O romance interracial entre a morena Raquel Welch e o negro Jim Brown deu o que falar no final dos sixties e sucedeu em apenas um ano, na tela grande, o beijo entre uma negra (Nichelle Nichols)  e um branco (William Shatner), de “Star Trek”, que impactou a telinha (Foto: Reprodução)

Apesar de todo esse bochicho, havia limites. A sociedade do viradão dos setenta ainda estava se acostumando com a recente igualdade de direitos conquistada pelos negros, o black power se concentrava no gueto musical da Motown, Michael Jackson era criança e os Panteras Negras ainda faziam o maior estrago num Estados Unidos no qual Martin Luther King havia morrido há pouco.

Entre o Oscar de ‘Melhor Atriz Coadjuvante’ dado a Hattie McDaniel por “… E o vento levou!(Gone with the Wind) em 1940 e o recebido por Sidney Poitier em 1964 por sua atuação em “Uma voz nas sombras(Lilies of the Field) passou um quarto de século.

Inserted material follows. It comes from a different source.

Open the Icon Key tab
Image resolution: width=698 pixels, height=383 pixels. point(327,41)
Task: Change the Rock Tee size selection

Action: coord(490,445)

Hattie McDaniel recebe o Oscar de ‘Melhor Atriz Coadjuvante’ das mãos de Fay Bainter, Criticada pelos negros do seu tempo de só fazer papeis de empregada – aquilo que de fato lhe era oferecido pela indústria cinematográfica -, não se fez de rogada:  “Por que reclamaria em ganhar US$ 700 por semana para interpretar uma doméstica? Se não o fizesse, eu estaria ganhando US$ 7 por semana sendo uma”. (Foto: Reprodução)

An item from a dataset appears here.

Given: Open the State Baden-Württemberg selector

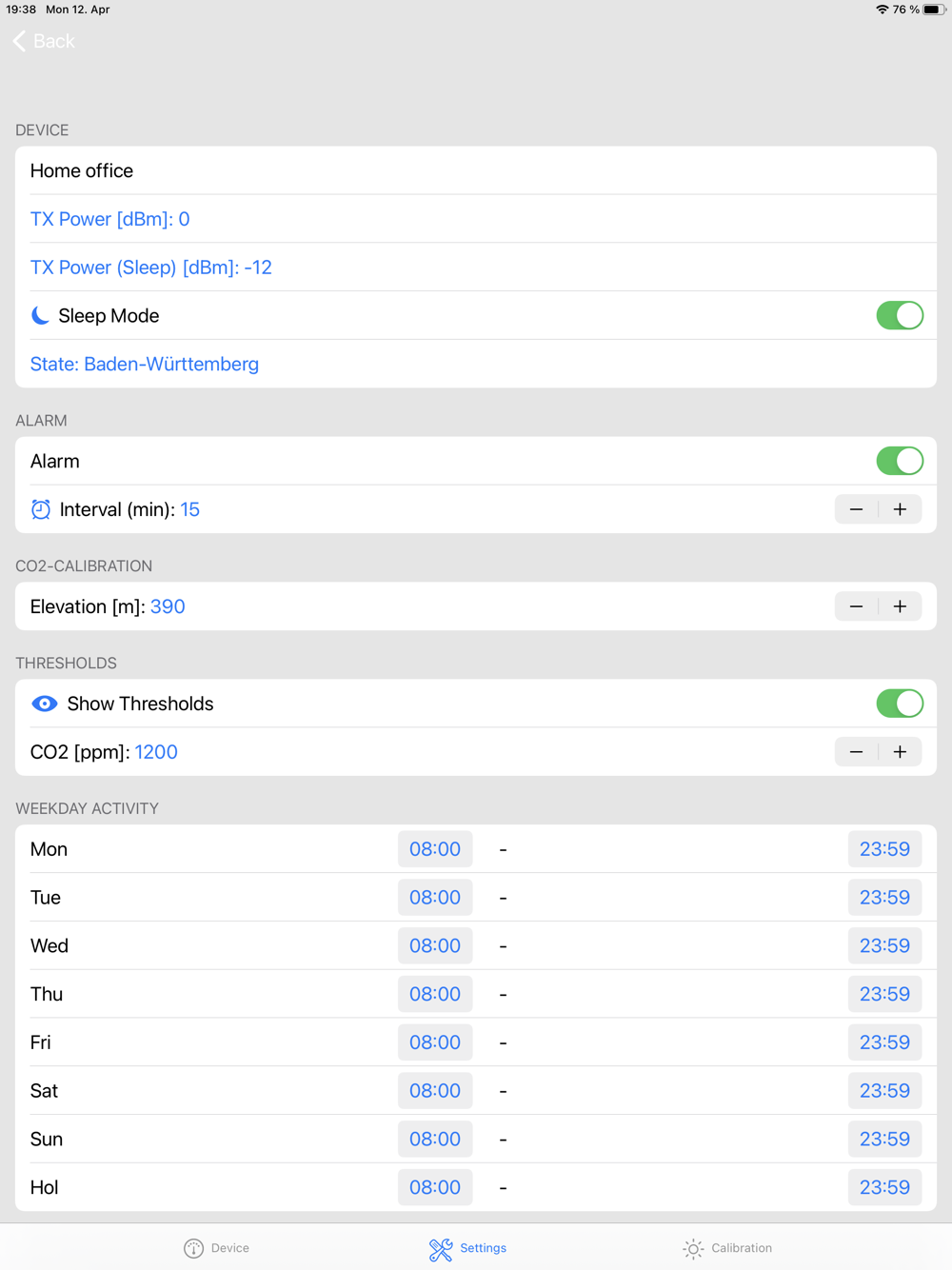Looking at the screenshot, I should pyautogui.click(x=145, y=364).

Ao lado de mitos como Gregory Peck (à esq.), Sidney Poitier comemora o inédito Oscar de ‘Melhor Ator’ para um negro em meados dos anos 1960 (Foto: Reprodução)

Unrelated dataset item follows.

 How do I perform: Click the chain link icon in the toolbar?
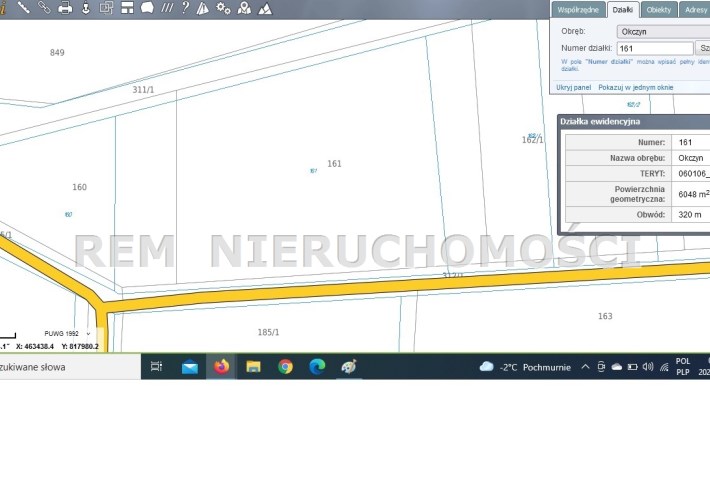click(x=43, y=8)
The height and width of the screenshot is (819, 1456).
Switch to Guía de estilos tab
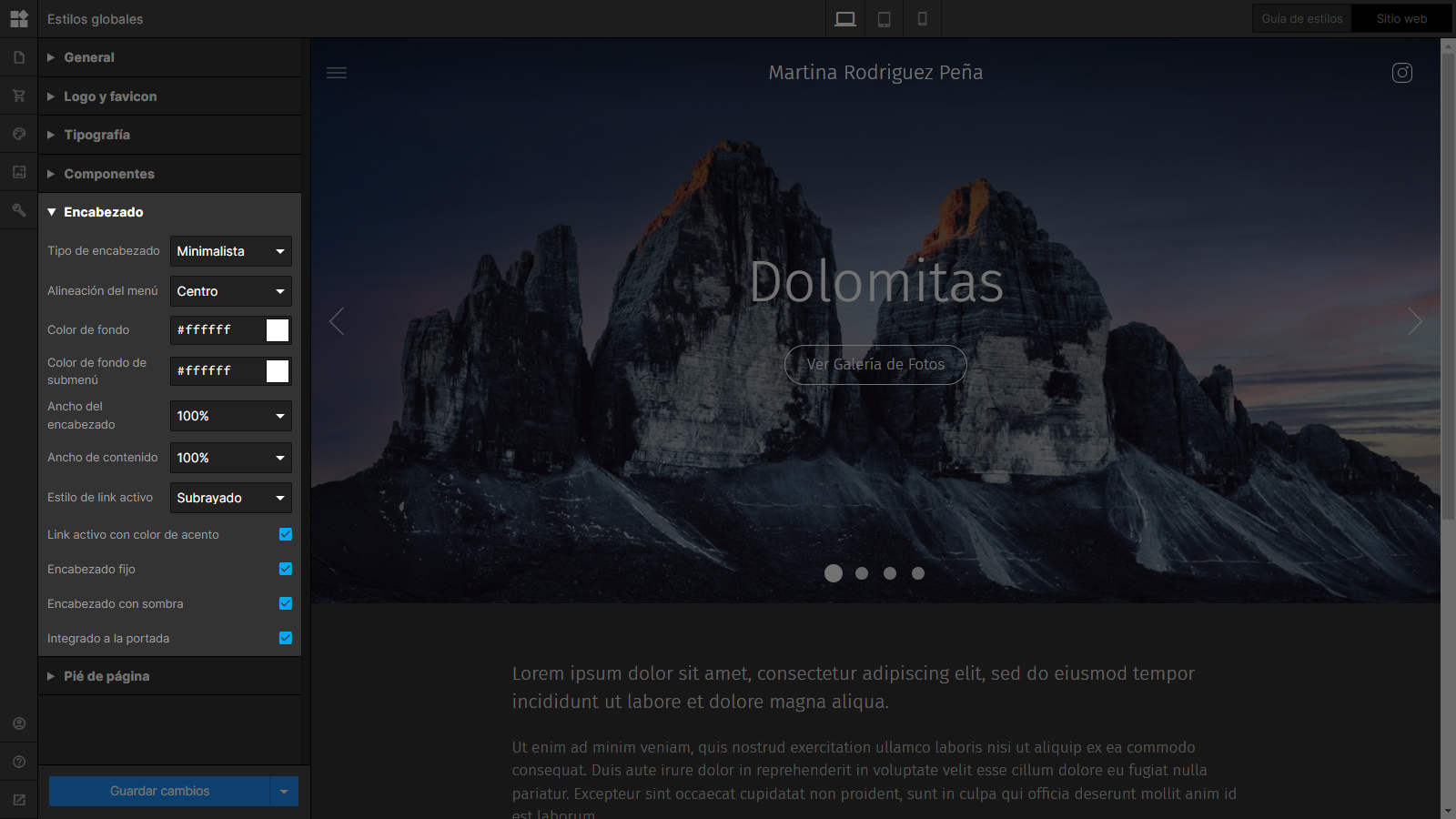(1301, 19)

E quase quarenta anos entre esse momento e o ápice, na noite de 2002 em que três negros subiram ao palco do Teatro Kodak para serem homenageados por seus pares: além do Oscar honorífico concedido a Poitier pelo conjunto da obra, Halle Berry e Denzel Washington puseram na estante os prêmios de ‘Melhor Atriz’ por “A última ceia(Monster Ball, 2001) e ‘Melhor Ator’ “Dia de treinamento” (Training Day, 2001), seu segundo Oscar e o primeiro com ator principal.

A vitória simultânea de Denzel Washington e Halle Berry no Oscar que marcou a virada do milênio foi o início de um processo que aos poucos inseriria os astros e atrizes afrodescendentes no mais alto patamar do olimpo hollywoodiano: o de premiados da Academia (Foto: Divulgação)

De lá para cá, os negros foram aparecendo com mais frequência nas listas de vencedores do prêmio da Academia aqui e ali: Jamie Foxx (“Ray“, ‘Melhor Ator’) e Morgan Freeman (“Menina de Ouro“, ‘Melhor Ator Coadjuvante’) em 2005, Jennifer Hudson e 2007 (“Dreamgirls“), Octavia Spencer em 2012 (“Histórias cruzadas“), Lupita N’yongo (“12 anos de escravidão“, que levou ‘Melhor Filme’ e ‘Melhor Diretor’ para o negro Steve McQueen), Viola Davis em 2017 (“Um limite entre nós“). Mas até então, nunca com o prestígio com que bateram ponto neste 91ª cerimônia do Oscar. Black is beautiful.